Il silenzio d’Ali Asgari et Farnoosh Samadi Frooshani

Le Colombien Simón Mesa Soto, évoqué il y a quelques jours sur notre site, n’est pas le seul court-métragiste à revenir en compétiton officielle à Cannes cette année. L’auteur de « Leidi » (Palme d’Or il y a 2 ans) et de « Madre » (en lice cette année) se retrouve en effet dans la même catégorie qu’Ali Asgari, un auteur iranien que nous avions repéré il y a trois ans à Cannes avec le très beau « Bishtar Az Do Saat » (More than two hours). Depuis cette première sélection en 2013, Ali Asgari a réalisé un autre court-métrage remarqué, « The Baby » avant d’opter pour la co-réalisation avec sa compagne Farnoosh Samadi Frooshani avec qui il a signé « La Douleur » avant de tourner « Il Silenzio », retenu à l’officielle cette année.

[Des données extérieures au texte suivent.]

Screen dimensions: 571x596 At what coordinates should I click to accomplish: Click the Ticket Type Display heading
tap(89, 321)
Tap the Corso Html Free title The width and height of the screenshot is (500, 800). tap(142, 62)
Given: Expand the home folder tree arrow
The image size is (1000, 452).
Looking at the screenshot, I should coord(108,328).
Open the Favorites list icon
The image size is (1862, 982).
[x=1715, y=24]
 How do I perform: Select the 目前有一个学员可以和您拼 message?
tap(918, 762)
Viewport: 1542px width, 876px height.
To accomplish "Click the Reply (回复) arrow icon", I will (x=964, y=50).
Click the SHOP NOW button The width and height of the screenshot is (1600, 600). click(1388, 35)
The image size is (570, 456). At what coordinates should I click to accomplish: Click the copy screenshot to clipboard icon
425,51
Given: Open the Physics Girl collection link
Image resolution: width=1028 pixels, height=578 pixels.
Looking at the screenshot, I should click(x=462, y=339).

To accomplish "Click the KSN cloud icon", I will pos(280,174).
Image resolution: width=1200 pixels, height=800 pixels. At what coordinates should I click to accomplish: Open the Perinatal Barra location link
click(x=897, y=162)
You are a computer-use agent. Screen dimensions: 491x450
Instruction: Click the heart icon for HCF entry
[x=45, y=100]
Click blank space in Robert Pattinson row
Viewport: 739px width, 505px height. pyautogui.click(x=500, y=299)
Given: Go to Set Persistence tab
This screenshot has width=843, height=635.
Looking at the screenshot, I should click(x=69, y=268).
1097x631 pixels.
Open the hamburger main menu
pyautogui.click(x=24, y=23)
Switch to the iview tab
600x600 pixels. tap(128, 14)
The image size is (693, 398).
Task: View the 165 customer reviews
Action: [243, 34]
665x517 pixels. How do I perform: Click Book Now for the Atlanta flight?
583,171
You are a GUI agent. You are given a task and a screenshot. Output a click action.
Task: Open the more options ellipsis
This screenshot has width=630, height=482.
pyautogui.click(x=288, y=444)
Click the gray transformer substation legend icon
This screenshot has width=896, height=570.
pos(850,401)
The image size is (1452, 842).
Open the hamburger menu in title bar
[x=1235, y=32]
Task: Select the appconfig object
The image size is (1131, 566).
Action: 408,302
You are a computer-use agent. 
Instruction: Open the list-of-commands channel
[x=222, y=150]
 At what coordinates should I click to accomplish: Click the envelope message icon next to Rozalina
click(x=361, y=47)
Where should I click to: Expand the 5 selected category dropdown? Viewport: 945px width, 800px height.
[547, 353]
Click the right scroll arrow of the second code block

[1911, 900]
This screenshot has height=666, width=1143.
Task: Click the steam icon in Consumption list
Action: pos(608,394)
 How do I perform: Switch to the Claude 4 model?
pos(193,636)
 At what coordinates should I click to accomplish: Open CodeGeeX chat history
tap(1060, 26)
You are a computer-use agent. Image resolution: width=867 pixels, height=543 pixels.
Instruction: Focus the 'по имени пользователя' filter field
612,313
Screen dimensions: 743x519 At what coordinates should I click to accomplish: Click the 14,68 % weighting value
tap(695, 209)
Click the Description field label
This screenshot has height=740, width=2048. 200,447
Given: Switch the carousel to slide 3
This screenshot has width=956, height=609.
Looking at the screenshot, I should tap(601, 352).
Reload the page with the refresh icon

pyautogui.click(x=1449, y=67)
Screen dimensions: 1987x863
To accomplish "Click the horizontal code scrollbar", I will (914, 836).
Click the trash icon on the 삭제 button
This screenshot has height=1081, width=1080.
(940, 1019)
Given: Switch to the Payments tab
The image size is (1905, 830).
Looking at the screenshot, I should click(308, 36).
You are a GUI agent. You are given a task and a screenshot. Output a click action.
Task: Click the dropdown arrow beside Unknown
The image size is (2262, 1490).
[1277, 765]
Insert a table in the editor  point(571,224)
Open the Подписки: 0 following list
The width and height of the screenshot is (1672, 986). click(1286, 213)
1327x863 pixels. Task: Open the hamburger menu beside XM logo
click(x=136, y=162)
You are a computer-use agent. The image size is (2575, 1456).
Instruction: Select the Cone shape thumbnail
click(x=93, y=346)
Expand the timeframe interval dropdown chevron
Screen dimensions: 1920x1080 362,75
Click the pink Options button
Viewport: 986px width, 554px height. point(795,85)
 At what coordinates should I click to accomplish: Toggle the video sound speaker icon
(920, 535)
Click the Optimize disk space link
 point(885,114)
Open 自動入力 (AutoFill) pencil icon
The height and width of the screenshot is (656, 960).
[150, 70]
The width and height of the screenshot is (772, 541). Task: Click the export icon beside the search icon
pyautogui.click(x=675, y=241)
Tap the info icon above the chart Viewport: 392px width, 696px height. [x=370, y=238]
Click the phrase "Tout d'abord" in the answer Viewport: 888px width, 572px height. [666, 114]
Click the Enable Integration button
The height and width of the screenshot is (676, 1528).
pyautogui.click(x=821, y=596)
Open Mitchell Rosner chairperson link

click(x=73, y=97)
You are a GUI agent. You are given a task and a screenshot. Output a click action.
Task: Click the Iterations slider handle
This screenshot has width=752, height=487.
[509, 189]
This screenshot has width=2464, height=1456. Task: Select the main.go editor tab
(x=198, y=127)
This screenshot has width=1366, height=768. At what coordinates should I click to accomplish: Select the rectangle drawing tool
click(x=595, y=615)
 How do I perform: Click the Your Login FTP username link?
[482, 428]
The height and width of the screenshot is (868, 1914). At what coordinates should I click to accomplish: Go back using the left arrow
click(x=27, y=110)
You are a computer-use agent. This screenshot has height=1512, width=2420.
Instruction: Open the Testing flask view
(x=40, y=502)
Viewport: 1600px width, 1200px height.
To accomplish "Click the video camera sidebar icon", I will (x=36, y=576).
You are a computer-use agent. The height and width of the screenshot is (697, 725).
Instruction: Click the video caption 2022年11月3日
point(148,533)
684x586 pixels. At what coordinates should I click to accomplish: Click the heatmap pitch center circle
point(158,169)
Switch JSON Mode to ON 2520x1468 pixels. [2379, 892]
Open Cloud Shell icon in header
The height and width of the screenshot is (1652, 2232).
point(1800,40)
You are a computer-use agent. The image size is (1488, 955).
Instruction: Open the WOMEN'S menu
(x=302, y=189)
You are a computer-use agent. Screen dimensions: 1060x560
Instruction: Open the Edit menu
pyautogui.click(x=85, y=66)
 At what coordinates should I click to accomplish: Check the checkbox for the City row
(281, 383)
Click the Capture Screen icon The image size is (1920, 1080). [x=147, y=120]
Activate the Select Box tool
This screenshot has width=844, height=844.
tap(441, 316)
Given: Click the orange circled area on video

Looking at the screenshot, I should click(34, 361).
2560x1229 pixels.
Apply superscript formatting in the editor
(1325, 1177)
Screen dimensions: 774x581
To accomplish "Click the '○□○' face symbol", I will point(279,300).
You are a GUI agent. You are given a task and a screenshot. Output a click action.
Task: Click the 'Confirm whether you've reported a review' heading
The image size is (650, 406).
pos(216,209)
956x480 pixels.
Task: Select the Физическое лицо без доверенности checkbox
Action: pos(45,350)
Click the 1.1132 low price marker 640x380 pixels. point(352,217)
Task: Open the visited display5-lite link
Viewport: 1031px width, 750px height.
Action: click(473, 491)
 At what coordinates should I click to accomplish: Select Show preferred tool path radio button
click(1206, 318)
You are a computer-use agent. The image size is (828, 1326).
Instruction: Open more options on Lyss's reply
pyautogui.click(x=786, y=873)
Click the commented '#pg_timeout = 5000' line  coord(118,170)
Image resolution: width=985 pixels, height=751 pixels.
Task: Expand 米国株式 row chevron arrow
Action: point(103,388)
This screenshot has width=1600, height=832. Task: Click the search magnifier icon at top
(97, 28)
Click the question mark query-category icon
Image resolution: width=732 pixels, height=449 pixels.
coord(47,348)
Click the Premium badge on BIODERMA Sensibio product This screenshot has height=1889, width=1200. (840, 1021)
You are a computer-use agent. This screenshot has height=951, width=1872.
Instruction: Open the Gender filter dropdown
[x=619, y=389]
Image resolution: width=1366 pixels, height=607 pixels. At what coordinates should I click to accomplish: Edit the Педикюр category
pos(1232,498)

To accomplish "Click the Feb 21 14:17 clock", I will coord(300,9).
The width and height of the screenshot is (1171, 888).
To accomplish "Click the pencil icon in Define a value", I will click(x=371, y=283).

Ali Asgari est un sans conteste un auteur à suivre. Mêlant simplicité, émotions, famille d’acteurs et véritable sens de la mise en scène, il arrive, de film en film, à toucher son spectateur. En solo, il a tourné deux films co-écrits avec Farnoosh Samadi Frooshani qui ont retenu l’attention des festivals. Dans « Bishtar Az Do Saat », ayant fait ses débuts à Cannes, deux jeunes gens tentaient, envers et contre tout, de lutter contre l’administration hospitalière (et en filigrane contre la société iranienne) après une première nuit passés ensemble.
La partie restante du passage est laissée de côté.